Atividade 1>
De acordo com o trecho fornecido, por quem foi suscitado o incidente de inconstitucionalidade?
Atividade 2>
Relacione todas as leis citadas no trecho fornecido, excluídas a emenda constitucional e o Ato das Disposições Constitucionais Transitórias.

Trecho fornecido>
>>>>
RECURSO. PRESTAÇÃO DE CONTAS. PARTIDO POLÍTICO. EXERCÍCIO DE 2015. DESAPROVAÇÃO. MATÉRIA PRELIMINAR ACOLHIDA. INCIDENTE DE INCONSTITUCIONALIDADE. ART. 55-D DA LEI N. 9.096/95, INCLUÍDO PELA LEI N. 13.831/19. MÉRITO. RECEBIMENTO DE RECURSOS DE ORIGEM NÃO IDENTIFICADA E DE FONTE VEDADA. PORCENTAGEM REPRESENTATIVA DAS IRREGULARIDADES DIANTE DA TOTALIDADE DOS RECURSOS ARRECADADOS NO PERÍODO. AFASTADA A APLICAÇÃO DOS POSTULADOS DA PROPORCIONALIDADE E DA RAZOABILIDADE. MANUTENÇÃO DO JUÍZO DE DESAPROVAÇÃO. REDUZIDO O PERÍODO DE SUSPENSÃO DO FUNDO PARTIDÁRIO. AFASTADA A CONDIÇÃO DE QUE A SANÇÃO SUBSISTA ATÉ QUE OS ESCLARECIMENTOS SEJAM ACEITOS PELA JUSTIÇA ELEITORAL. PROVIMENTO PARCIAL.

1. Incidente de inconstitucionalidade suscitado pelo Procurador Regional Eleitoral. 1.1. O art. 55-D da Lei n. 9.096/95, norma legal objeto do aludido incidente, incluído pela Lei n. 13.831/19, assinala a anistia das devoluções, cobranças ou transferências ao Tesouro Nacional que tenham como causa as doações ou contribuições efetuadas, em anos anteriores, por servidores públicos os quais exerçam função ou cargo público de livre nomeação e exoneração, desde que filiados a partido político. Ausência de notícia de que tenha havido oferecimento dos dados relativos à previsão de estimativa de impacto orçamentário e financeiro quando da tramitação da proposta legislativa prevendo a renúncia da receita. Omissão que afronta a exigência constitucional incluída pela EC n. 95/16 no art. 113 do Ato das Disposições Constitucionais Transitórias. A legislação infraconstitucional igualmente exige seja comprovado o impacto orçamentário e financeiro à concessão de benefício que gere a diminuição de receita da União, nos termos do art. 14 da Lei de Responsabilidade Fiscal e arts. 114 e 116 da Lei n. 13.707/18. 1.2. A anistia das verbas consideradas como oriundas de fontes vedadas - benefício instituído em causa própria e sem qualquer finalidade pública subjacente - atenta ao princípio da moralidade administrativa e desvirtua a natureza jurídica do instituto. 1.3. Vício de inconstitucionalidade formal e material. Acolhimento da preliminar. Afastada, no caso concreto, a aplicação do art. 55-D da Lei n. 9.096/95, incluído pela Lei n. 13.831/19. (grifo nosso)
<<<<
Dados fornecidos>
>>>>
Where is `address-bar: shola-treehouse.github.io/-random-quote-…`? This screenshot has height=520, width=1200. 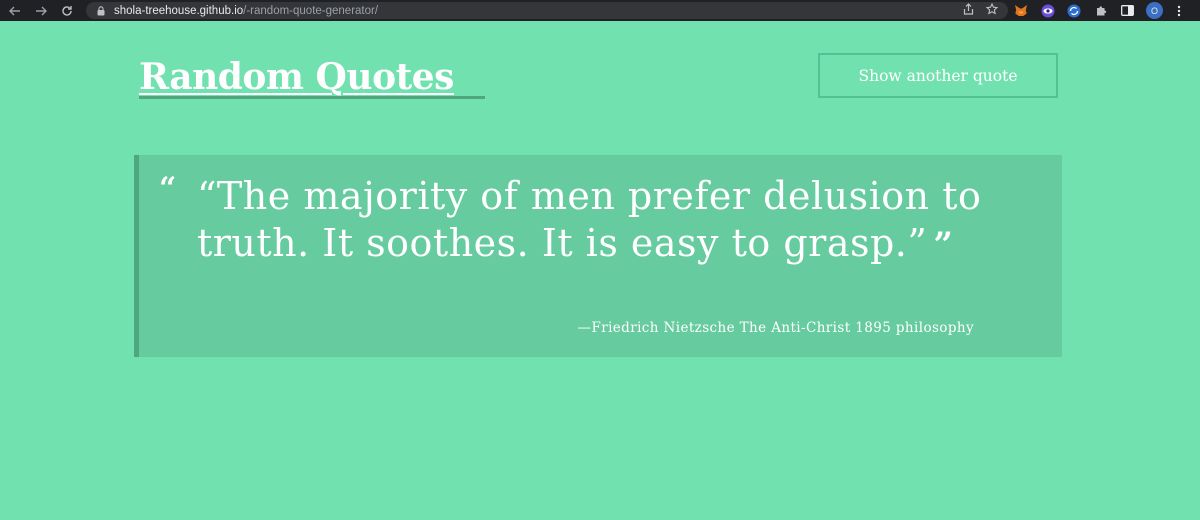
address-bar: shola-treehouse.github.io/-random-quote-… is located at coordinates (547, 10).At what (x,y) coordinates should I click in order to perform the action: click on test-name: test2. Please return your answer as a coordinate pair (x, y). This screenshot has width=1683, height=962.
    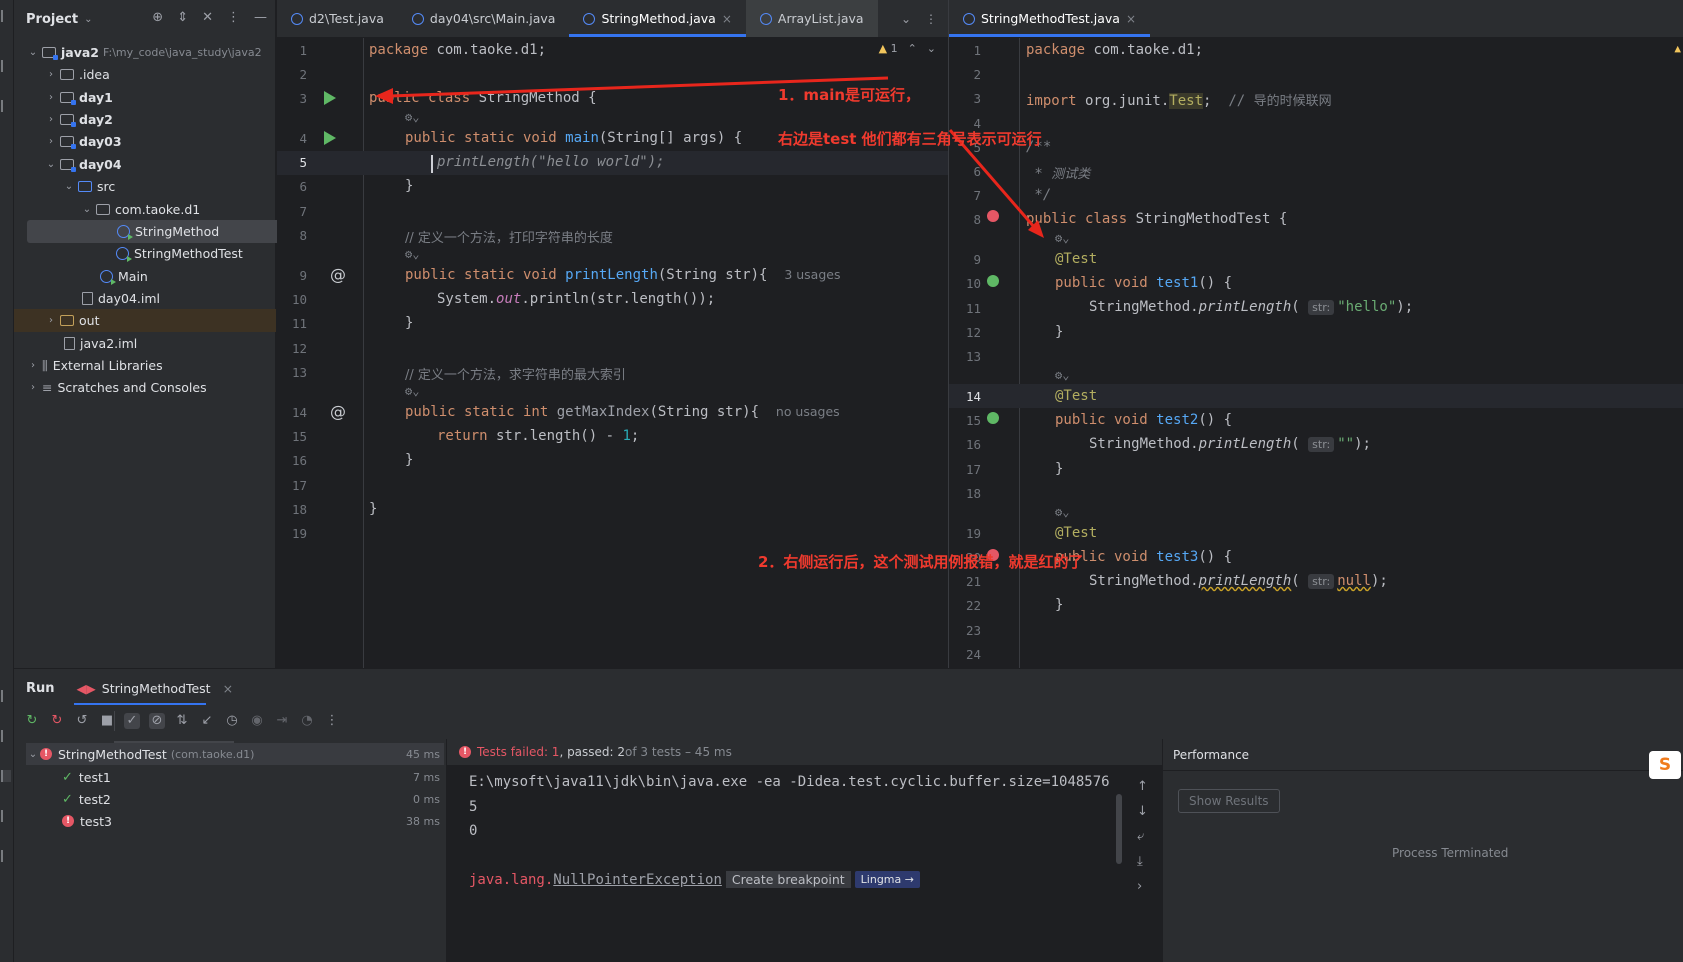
<<<<
>>>>
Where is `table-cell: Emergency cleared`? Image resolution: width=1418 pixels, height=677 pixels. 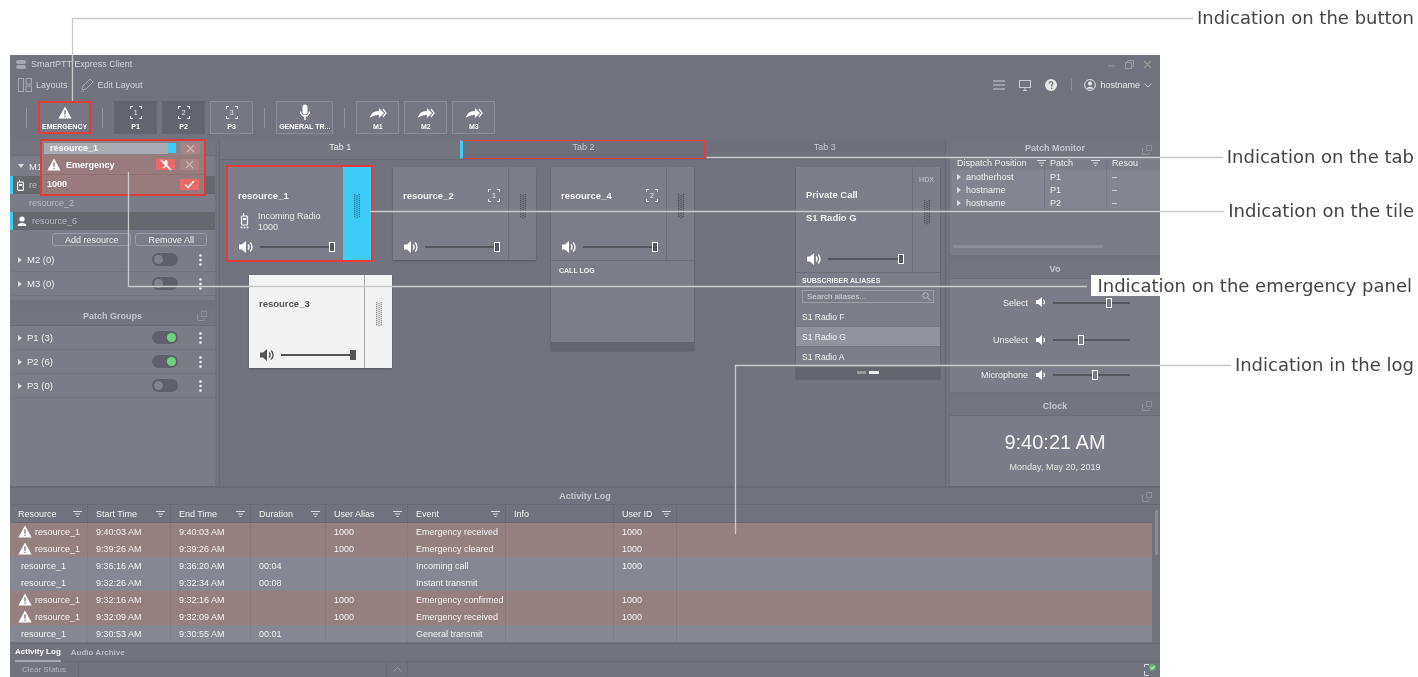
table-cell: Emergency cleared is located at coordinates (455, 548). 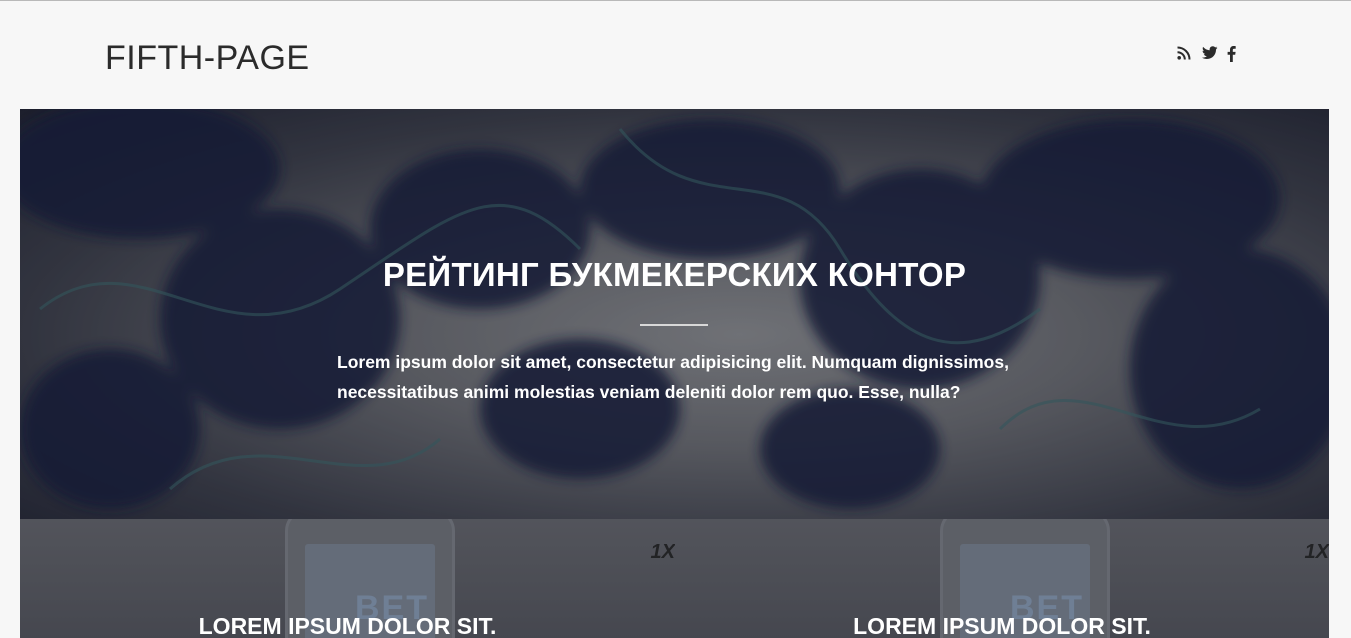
<<<<
>>>>
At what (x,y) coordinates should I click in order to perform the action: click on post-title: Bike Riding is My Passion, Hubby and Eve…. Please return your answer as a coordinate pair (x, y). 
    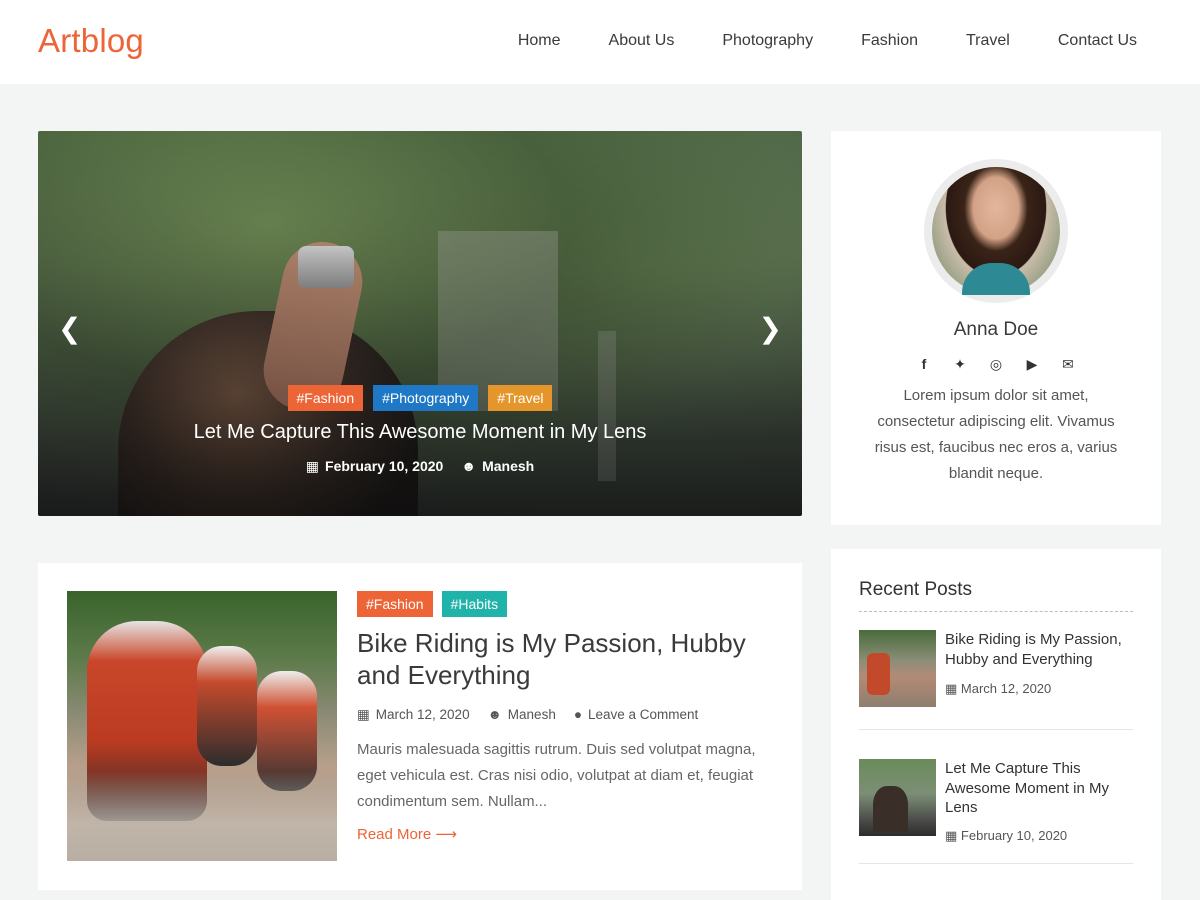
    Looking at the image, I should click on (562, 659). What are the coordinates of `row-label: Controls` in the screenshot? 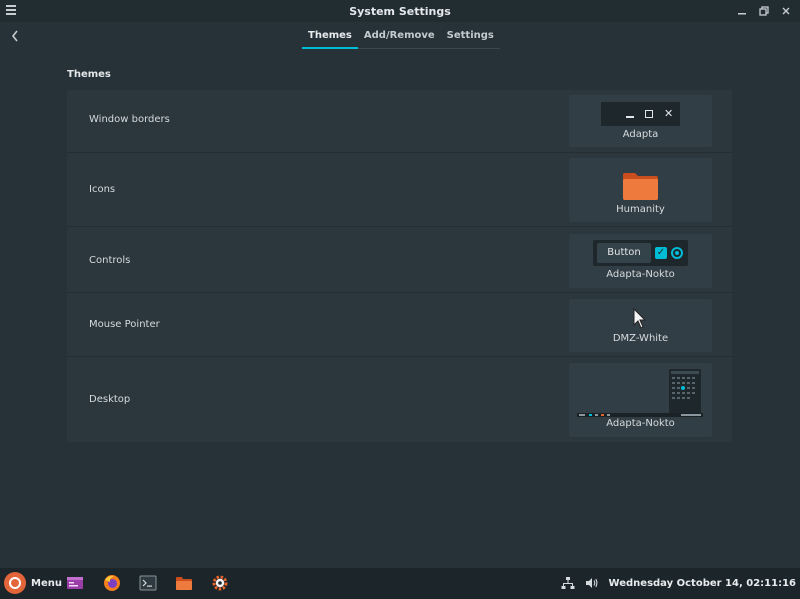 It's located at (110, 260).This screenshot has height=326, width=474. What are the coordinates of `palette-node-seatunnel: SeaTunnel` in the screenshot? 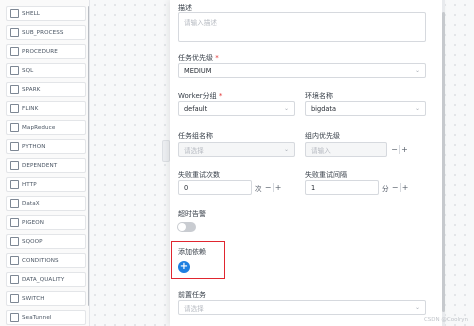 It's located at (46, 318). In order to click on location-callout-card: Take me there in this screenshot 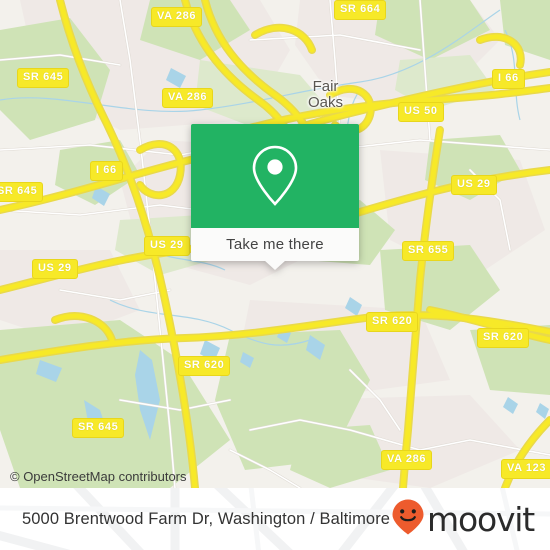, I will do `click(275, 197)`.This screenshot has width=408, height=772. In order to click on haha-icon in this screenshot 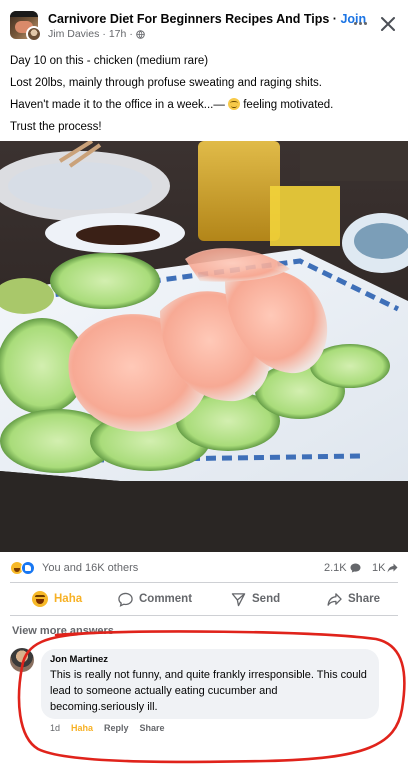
<<<<
Resposta 1>
Pelo Procurador Regional Eleitoral.

Resposta 2>
Lei n. 9.096/95; Lei n. 13.831/19; Lei de Responsabilidade Fiscal; Lei n. 13.707/18.